The rover found the rock a couple feet in front of it while going across the red planet Discovery News reported January 17. NASA has since determined it was only a stone that flew in front of the administration's camera.

"Once we moved Opportunity a short distance, after inspecting Pinnacle Island, we could see directly uphill an overturned rock that has the same unusual appearance," Ray Arvidson of Washington University in St. Louis, and Deputy Principal Investigator for the Opportunity Rover told Fox News at the time of the decision. "We drove over it. We can see the track. That's where Pinnacle Island came from," Arvidson told Fox News.

Although it was just a regular rock, astronauts determined the large amounts of manganese, and sulfur on the rock, also known as Pinnacle Island, were dissolved of water Fox News reported.
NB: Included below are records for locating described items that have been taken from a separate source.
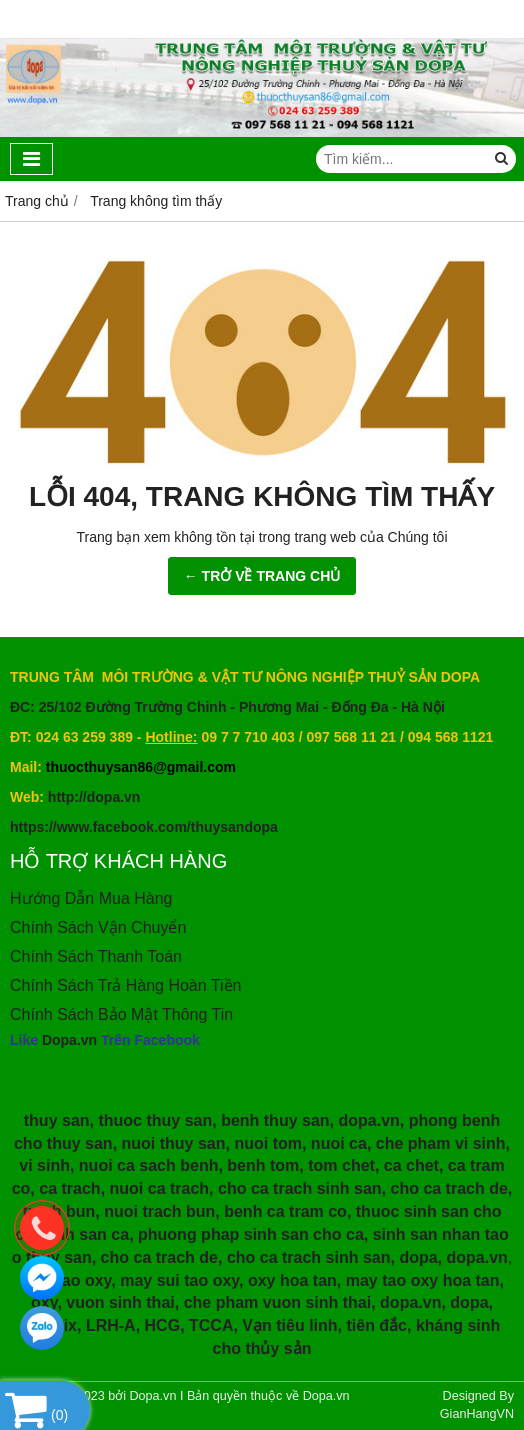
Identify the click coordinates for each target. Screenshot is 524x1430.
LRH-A (111, 1325)
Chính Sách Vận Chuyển (98, 927)
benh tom (263, 1165)
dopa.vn (368, 1120)
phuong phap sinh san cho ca (251, 1234)
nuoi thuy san (174, 1143)
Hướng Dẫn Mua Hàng (91, 898)
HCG (163, 1325)
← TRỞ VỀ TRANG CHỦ (262, 576)
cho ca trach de (448, 1188)
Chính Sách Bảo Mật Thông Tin (121, 1014)
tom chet (341, 1165)
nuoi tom (268, 1143)
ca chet (411, 1165)
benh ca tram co (285, 1211)
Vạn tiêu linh (289, 1325)
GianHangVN (477, 1414)
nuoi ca (339, 1143)
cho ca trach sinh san (300, 1188)
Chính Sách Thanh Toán (96, 956)
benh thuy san (275, 1120)
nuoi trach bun (159, 1211)
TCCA (211, 1325)
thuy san (57, 1120)
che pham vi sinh (441, 1143)
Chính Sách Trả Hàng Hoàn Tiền (125, 985)
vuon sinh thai (120, 1302)
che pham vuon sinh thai (278, 1302)
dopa (418, 1257)
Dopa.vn (69, 1040)
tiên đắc (376, 1325)
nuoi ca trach (160, 1188)
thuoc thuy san (155, 1120)
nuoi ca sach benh (149, 1165)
"This may have happened just beneath the surface relatively recently or it may have happened deeper below ground longer ago and then, by serendipity, erosion stripped away material above it and made it accessible to our wheels," Arvidson told Fox News.

The new findings included two kinds of argon gas in argon 36, and argon 38. Curiosity was able to find these through its Sample Analysis at Mars tool (SAM) a press release reported.

Rhawn Joseph, a neuroscientist-astrobiologist submitted documents for a lawsuit to United States District Court because he felt the agency was keeping information from the public about the rock.

Joseph wanted NASA to photograph different parts of the rock, and do a full examination, and then tell the public what they found The Sky Valley Chronicle reported.